其余诸人见叶对谢材充耳不闻,都面面相觑,有些人认为叶太过窝囊,不敢和谢材争论一场,或是有心想辩,却怕争论不过,失了面子,便装傻充愣。
不然,叶还真是存了怕失面子之意。只是,他怕的……是和谢材与齐谣两个傻蛋言语,失了他面子。

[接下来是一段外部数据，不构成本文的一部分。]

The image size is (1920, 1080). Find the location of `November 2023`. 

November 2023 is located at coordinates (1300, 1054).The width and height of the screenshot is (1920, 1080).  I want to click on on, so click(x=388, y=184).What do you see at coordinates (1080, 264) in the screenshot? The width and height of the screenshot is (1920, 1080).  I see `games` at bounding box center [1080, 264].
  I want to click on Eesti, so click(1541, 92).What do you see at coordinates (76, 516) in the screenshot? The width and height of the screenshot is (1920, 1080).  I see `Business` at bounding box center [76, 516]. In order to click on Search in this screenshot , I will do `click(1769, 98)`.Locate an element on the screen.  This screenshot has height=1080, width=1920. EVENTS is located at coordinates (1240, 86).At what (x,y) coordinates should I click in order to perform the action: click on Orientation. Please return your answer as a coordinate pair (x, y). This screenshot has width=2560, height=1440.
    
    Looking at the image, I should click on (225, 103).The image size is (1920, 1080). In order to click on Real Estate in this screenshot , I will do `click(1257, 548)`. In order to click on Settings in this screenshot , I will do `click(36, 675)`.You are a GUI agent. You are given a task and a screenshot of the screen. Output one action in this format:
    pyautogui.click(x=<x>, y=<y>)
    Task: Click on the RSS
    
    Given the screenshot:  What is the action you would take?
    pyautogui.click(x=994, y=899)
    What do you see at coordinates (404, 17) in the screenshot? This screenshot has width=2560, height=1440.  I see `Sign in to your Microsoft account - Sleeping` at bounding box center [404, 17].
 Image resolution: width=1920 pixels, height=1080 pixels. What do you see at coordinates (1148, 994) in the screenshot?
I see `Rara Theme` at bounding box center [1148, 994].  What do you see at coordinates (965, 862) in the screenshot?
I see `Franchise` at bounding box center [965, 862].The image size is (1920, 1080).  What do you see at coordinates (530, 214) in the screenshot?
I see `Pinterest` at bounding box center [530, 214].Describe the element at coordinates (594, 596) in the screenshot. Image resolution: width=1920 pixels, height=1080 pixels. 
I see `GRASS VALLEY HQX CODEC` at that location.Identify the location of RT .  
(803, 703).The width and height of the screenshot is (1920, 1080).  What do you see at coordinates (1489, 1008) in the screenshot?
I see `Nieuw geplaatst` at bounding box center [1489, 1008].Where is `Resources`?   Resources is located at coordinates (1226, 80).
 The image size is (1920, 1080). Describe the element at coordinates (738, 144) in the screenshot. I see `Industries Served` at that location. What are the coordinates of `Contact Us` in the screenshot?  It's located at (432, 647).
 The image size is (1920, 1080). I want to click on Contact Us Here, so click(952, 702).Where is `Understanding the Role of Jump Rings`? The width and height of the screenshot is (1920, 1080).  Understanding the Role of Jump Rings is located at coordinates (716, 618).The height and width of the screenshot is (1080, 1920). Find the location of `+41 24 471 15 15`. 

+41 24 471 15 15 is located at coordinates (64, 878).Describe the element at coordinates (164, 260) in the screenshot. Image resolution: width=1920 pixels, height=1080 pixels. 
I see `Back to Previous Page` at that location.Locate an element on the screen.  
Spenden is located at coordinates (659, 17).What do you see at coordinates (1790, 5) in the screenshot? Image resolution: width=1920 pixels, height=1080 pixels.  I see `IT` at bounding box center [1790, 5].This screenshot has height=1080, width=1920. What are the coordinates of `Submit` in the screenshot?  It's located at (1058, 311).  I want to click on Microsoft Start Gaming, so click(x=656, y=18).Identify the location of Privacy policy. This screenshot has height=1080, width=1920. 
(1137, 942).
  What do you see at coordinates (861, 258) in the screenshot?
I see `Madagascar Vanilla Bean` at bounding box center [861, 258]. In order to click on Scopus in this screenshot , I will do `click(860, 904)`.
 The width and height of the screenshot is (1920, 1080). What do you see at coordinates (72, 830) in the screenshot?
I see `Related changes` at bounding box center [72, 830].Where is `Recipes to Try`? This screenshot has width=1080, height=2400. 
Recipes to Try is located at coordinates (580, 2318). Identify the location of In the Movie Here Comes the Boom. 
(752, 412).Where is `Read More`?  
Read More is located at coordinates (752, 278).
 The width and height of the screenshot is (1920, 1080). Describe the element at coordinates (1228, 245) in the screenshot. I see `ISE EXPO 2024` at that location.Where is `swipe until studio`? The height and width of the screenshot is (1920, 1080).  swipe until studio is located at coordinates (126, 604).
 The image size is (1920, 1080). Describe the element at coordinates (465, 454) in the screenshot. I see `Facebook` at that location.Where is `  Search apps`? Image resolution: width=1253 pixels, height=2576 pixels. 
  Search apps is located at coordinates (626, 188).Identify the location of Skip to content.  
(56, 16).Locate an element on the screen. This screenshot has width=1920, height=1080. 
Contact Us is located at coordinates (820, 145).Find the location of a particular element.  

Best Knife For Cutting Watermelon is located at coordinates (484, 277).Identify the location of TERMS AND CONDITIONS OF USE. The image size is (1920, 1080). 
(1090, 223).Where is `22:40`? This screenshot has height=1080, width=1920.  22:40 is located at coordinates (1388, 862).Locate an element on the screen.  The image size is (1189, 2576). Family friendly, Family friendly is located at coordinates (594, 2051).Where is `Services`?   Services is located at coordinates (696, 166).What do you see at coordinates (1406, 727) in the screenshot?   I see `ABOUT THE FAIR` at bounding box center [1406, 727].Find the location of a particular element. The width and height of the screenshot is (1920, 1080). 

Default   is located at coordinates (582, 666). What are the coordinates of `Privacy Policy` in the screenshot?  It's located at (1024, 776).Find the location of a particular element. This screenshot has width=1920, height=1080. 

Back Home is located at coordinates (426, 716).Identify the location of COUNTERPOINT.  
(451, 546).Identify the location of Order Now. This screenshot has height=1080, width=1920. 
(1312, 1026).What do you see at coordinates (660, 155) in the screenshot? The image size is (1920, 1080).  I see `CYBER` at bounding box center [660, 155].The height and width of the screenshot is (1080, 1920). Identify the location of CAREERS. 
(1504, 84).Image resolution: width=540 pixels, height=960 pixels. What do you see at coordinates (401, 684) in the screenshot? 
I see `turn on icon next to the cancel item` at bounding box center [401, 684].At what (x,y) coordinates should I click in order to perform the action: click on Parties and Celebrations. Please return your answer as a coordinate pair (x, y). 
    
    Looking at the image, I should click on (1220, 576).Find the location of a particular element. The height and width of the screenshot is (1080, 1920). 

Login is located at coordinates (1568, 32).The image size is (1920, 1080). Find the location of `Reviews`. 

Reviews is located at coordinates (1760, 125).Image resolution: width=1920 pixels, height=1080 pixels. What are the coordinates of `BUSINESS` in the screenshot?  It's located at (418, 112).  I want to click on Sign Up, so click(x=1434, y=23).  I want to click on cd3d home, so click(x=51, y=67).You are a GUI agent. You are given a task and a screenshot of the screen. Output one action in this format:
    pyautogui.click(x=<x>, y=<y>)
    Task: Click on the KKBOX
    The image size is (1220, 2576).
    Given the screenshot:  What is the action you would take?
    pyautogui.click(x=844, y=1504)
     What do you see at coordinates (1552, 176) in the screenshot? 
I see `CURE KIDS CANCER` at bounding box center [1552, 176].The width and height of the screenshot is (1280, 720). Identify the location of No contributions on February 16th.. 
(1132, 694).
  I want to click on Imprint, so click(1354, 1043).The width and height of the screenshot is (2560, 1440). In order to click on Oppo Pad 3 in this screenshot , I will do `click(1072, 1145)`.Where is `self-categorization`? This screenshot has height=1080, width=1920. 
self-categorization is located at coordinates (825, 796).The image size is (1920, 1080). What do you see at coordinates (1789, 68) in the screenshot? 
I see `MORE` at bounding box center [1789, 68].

再者……他是真的挺馋这桌案上的吃食的,实在美味,弄得他都想跟这做饭之人学学手艺,回去自己也能长长技术,需要之时,以解自己口腹之欲。
……
在屋内众人各怀心思之时,院子里又来了一顶轿子。
这顶轿子前面没有人带着,四名轿夫放下轿子之后,那轿中之人还伸出一只手,给了四人一些银两。
待到人离去,轿子中的人也走了出来。
一身蛋黄衣袍,里面一身鹅黄长裙,黑发束在脑后,脖颈光滑如上好羊脂,再配上那一张足以让禁色的和尚都心动的容颜,几乎就是一个仙女。
女子抬手拨开额前几丝长发,迈着轻盈的步子朝着殿门而去。
屋内之人此时也不再谈论叶,但因为叶的出现,他们也没了吹捧谢材以及齐谣的念头,都各自着一些看似没有意义,却不得不认真对待的‘闲话’。